In the entries below, find each line bearing the string "height" and copy it.

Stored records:
______________________________

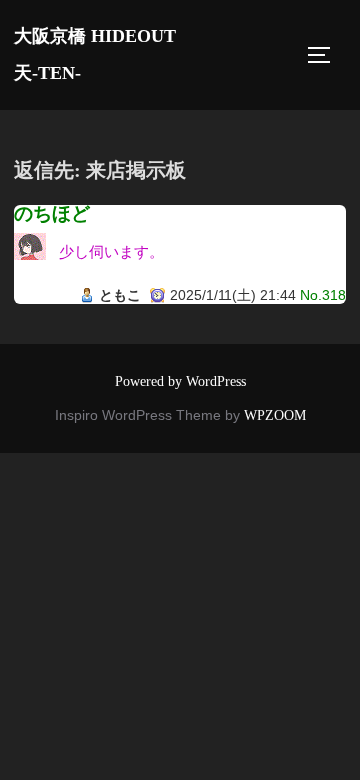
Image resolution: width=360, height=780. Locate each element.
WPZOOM (275, 415)
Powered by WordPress (180, 381)
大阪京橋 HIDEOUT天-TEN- (95, 54)
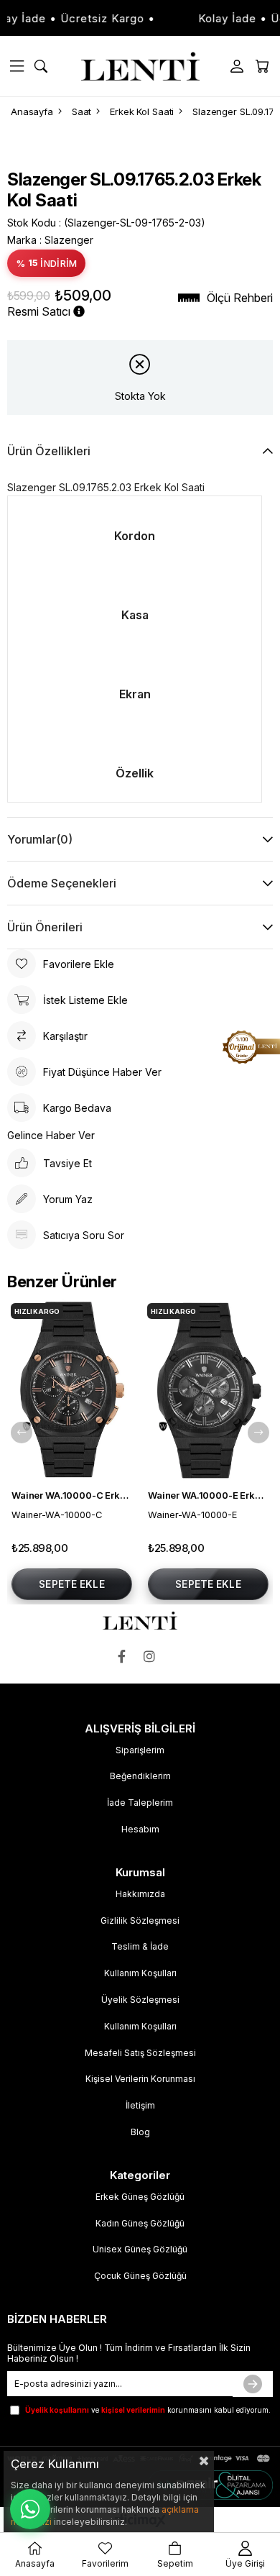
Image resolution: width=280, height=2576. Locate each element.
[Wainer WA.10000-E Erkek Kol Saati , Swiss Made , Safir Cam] (208, 1390)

______________________________

◆ **Solved problem**:
Image resolution: width=360, height=780. Locate each element.
Image resolution: width=280, height=2576. Locate each element.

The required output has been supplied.